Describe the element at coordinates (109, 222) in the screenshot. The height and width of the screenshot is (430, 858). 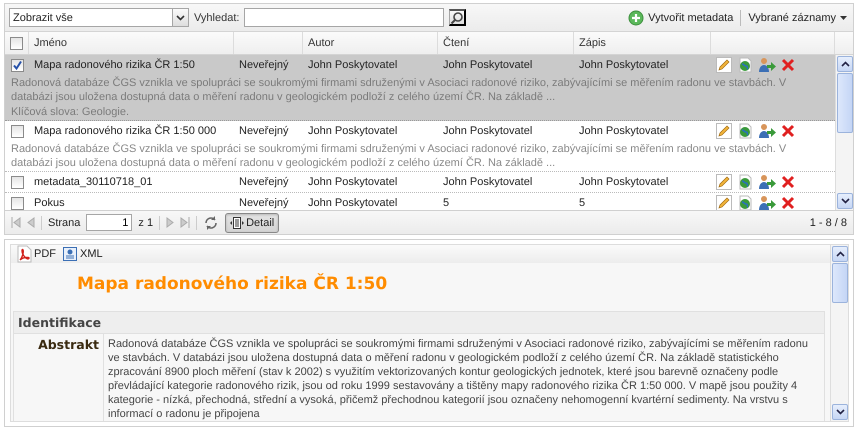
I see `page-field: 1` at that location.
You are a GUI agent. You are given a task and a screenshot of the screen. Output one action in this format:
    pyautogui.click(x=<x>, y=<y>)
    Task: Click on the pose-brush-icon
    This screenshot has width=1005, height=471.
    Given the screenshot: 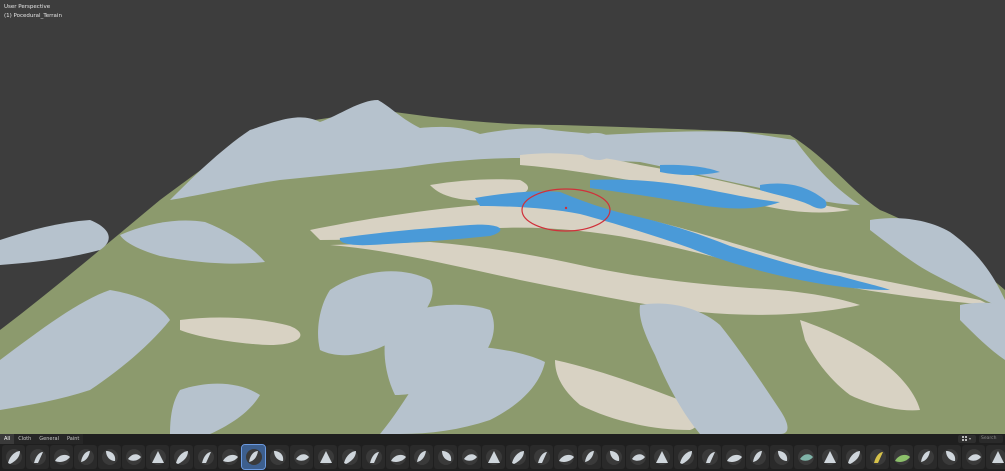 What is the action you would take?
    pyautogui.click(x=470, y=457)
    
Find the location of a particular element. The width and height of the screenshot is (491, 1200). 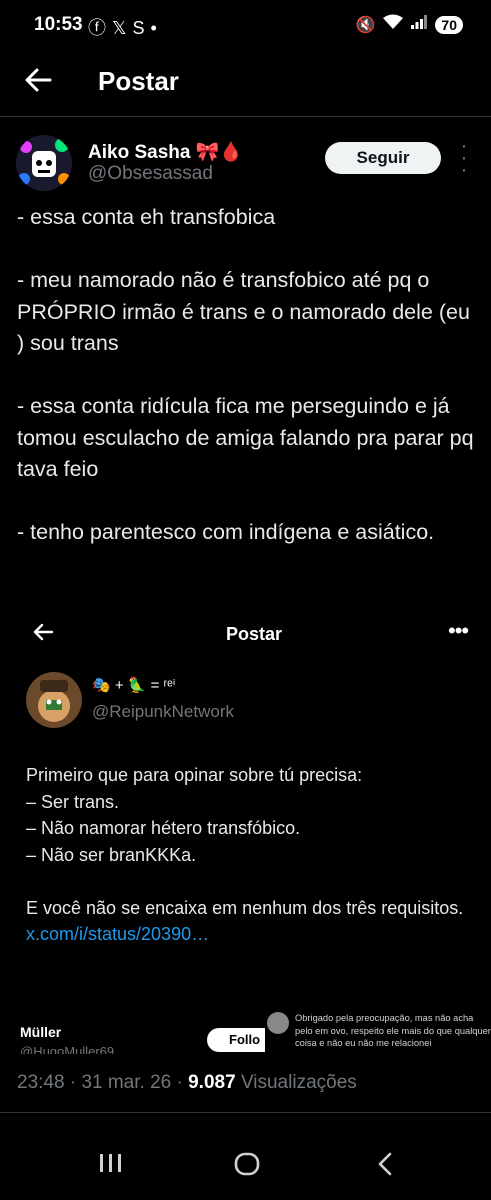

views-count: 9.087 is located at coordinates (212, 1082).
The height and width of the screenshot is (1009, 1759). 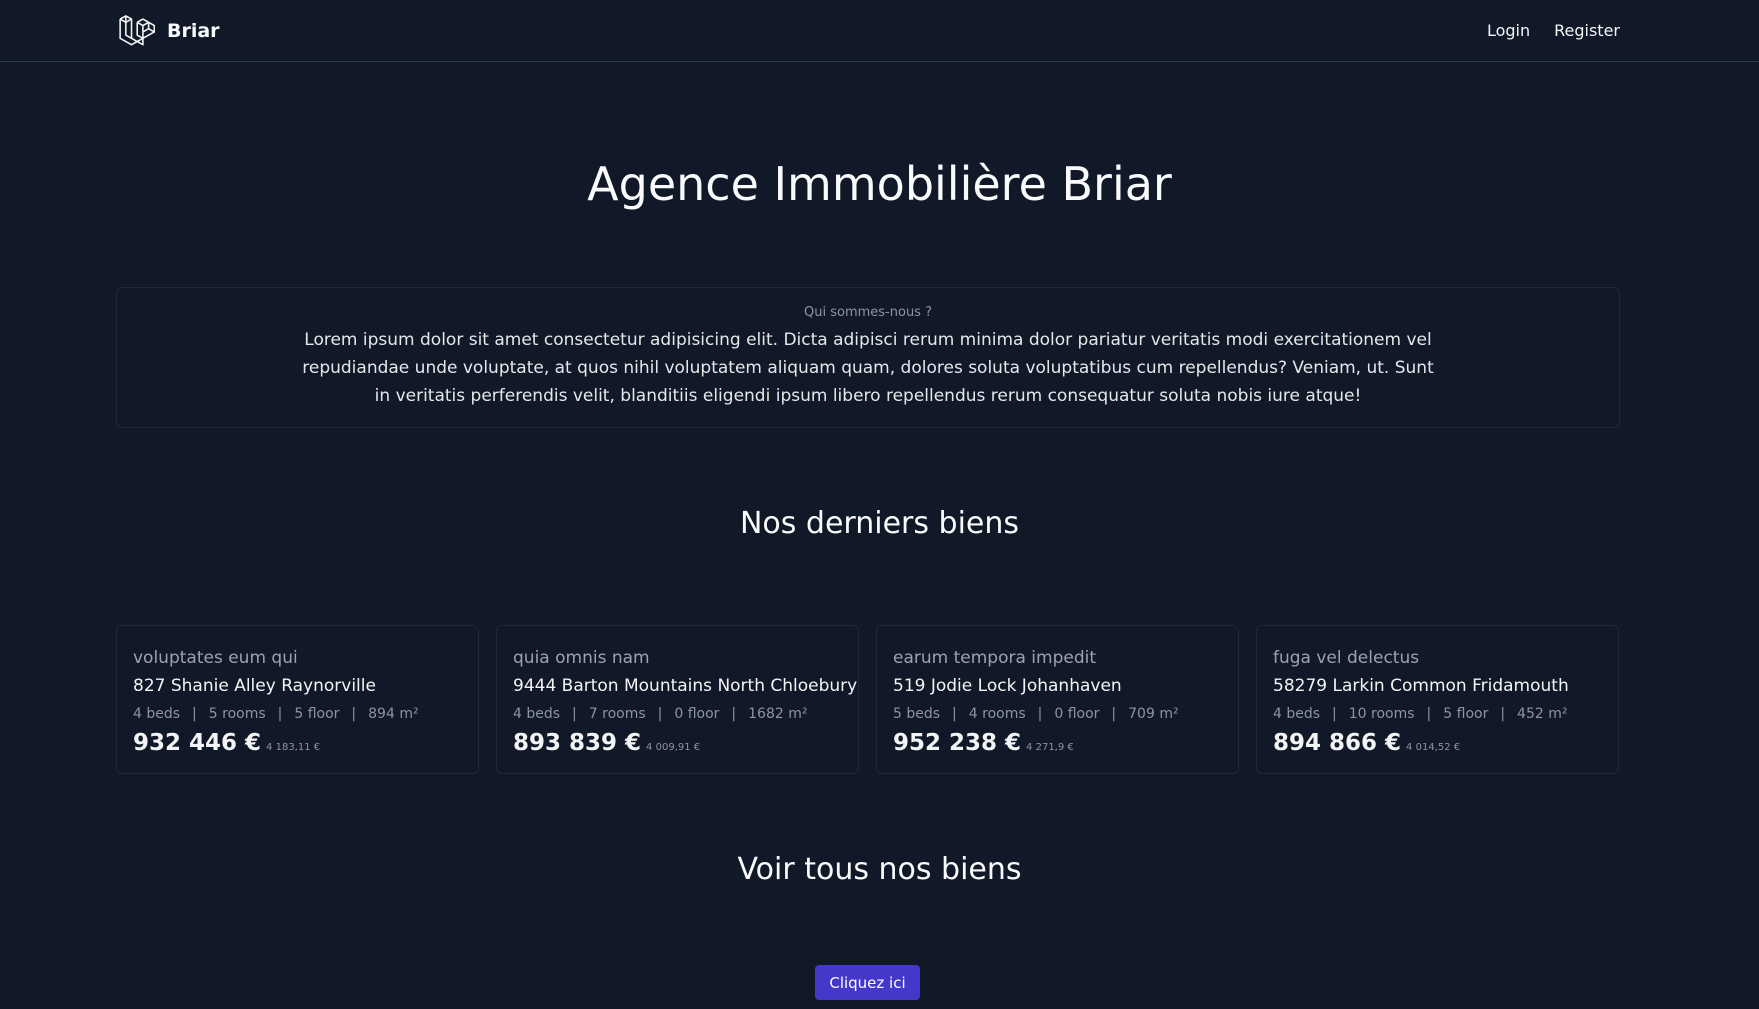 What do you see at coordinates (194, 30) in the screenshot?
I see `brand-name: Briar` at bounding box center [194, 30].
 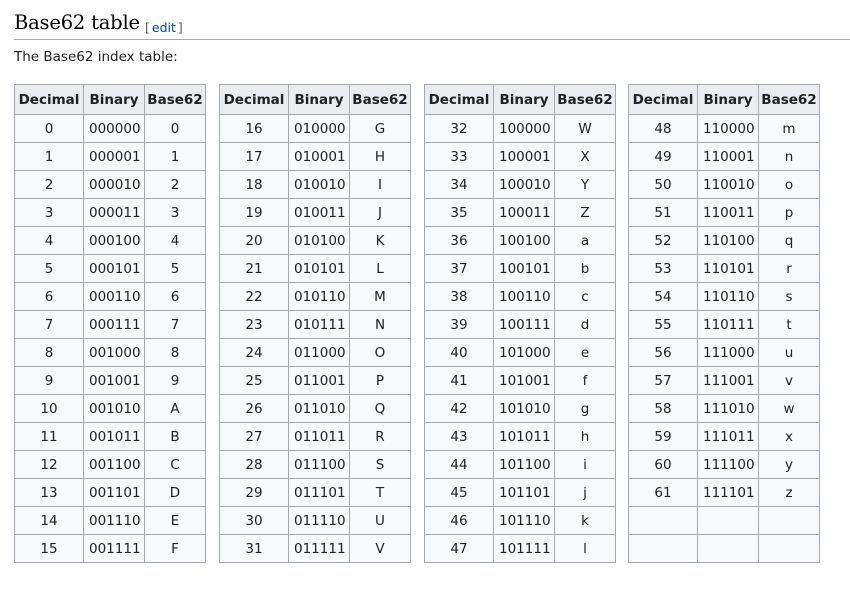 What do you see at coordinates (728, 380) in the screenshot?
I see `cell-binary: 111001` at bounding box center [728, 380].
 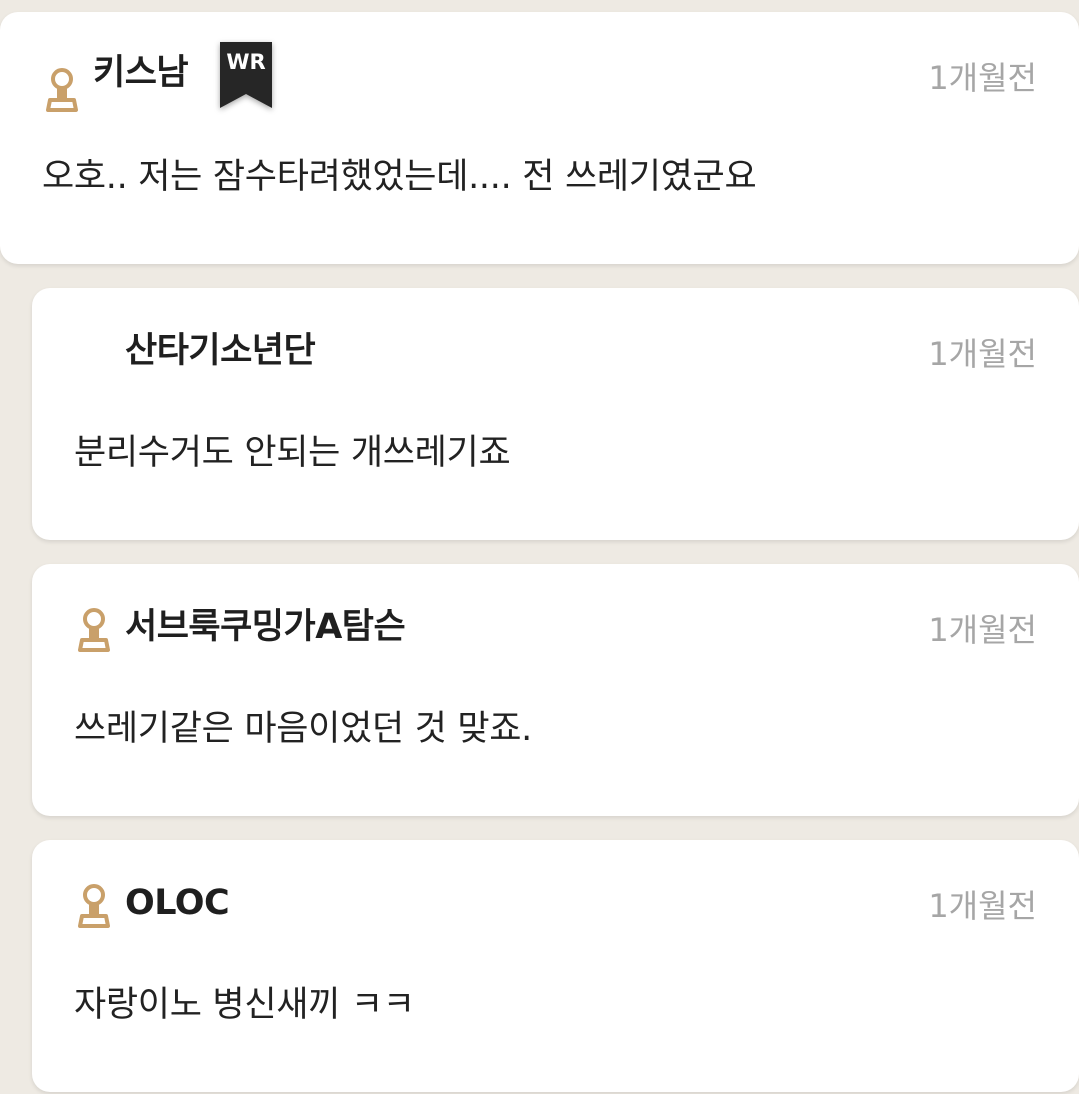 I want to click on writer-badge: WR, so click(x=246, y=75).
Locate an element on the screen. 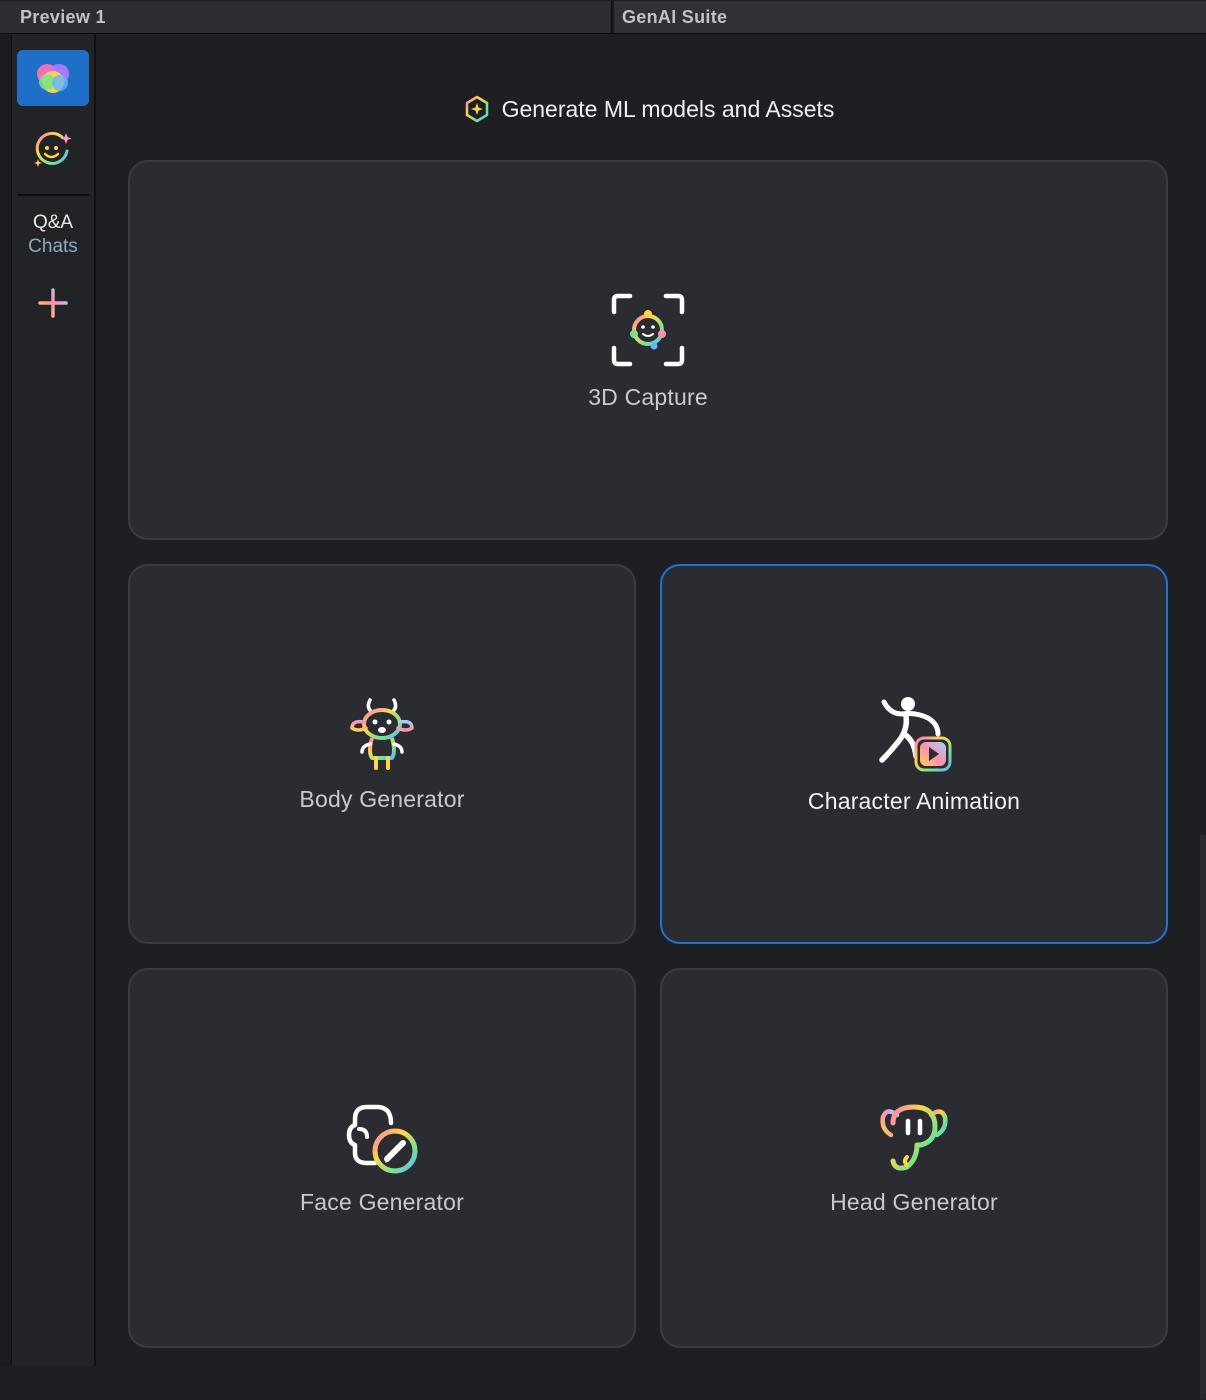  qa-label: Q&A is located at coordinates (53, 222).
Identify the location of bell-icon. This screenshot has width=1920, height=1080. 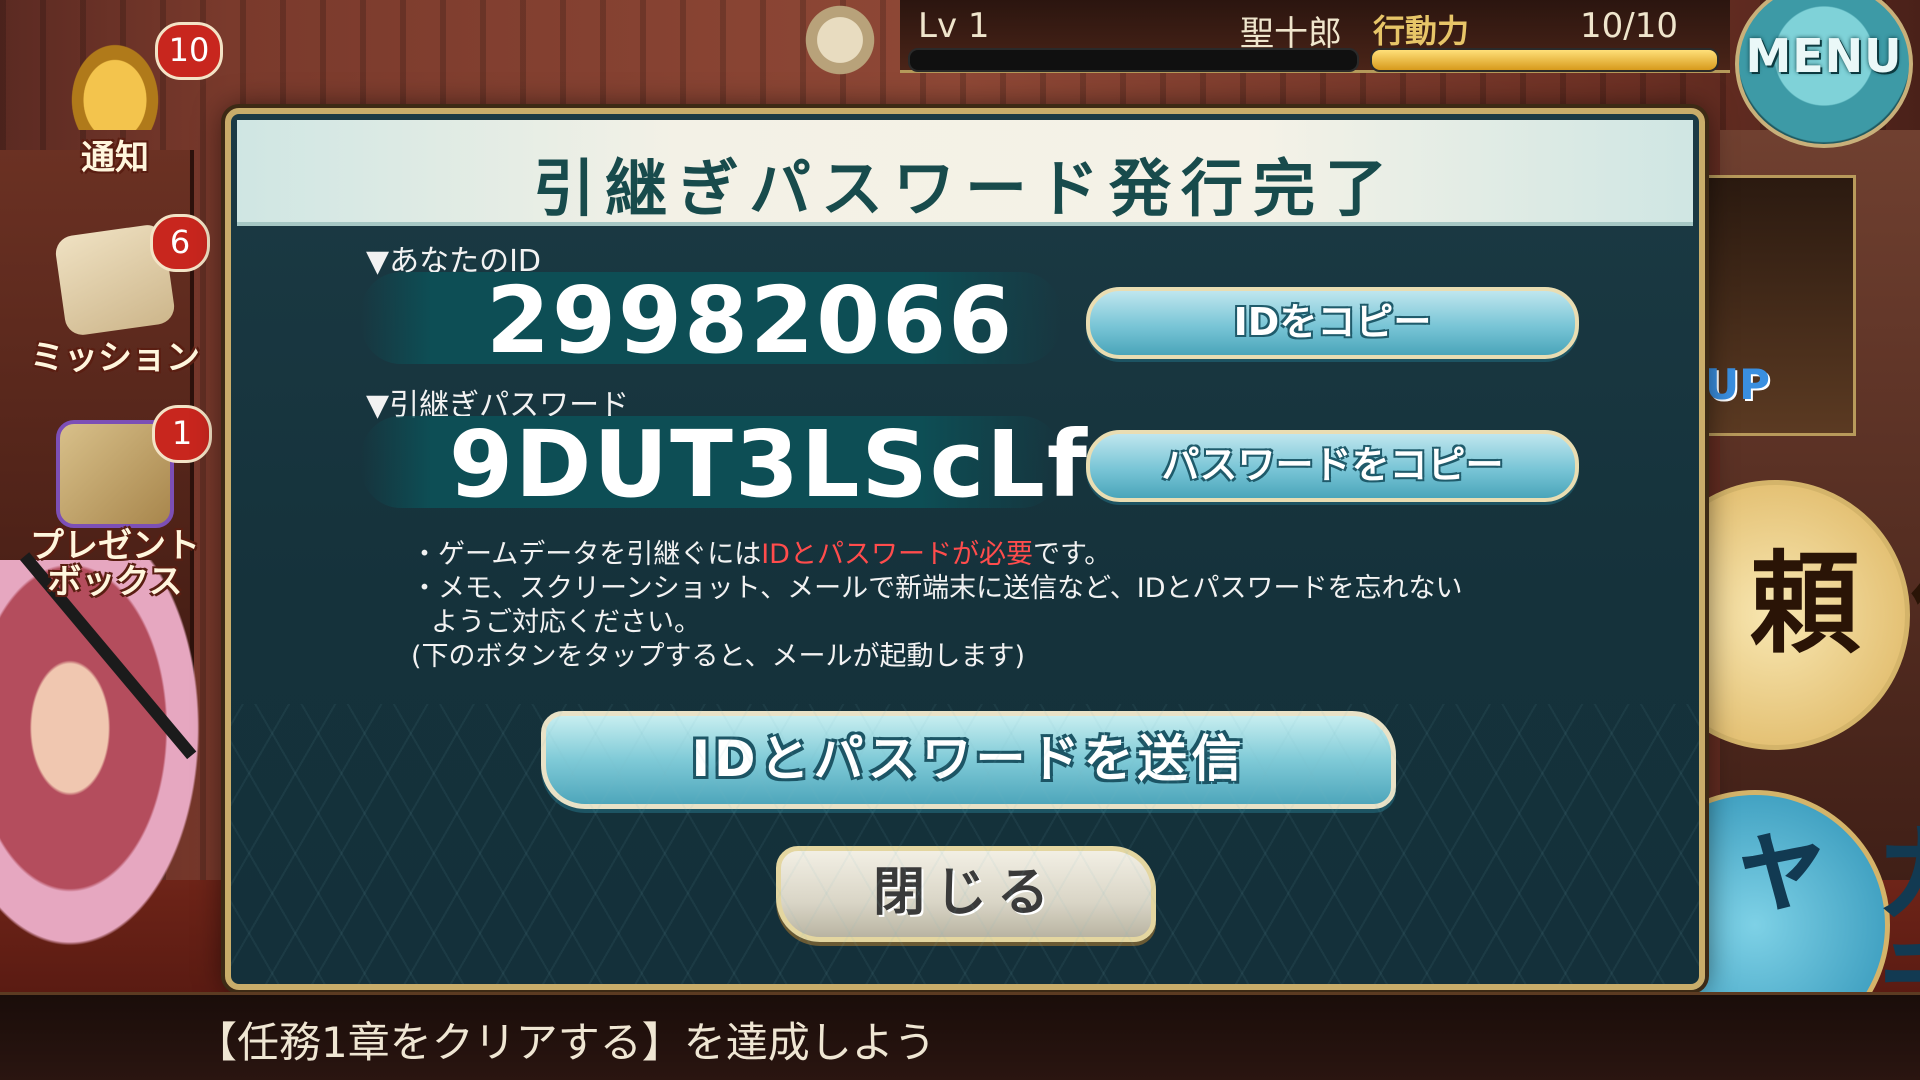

━━━━

### Exercise
Rewrite the stretch of entries from the very start through the line containing "at that location.", swapping "screenshot" for "screen capture" wherever it occurs and changing nothing else. Leave the pictures out.

### Output below
Describe the element at coordinates (109, 222) in the screen capture. The height and width of the screen capture is (430, 858). 
I see `page-field: 1` at that location.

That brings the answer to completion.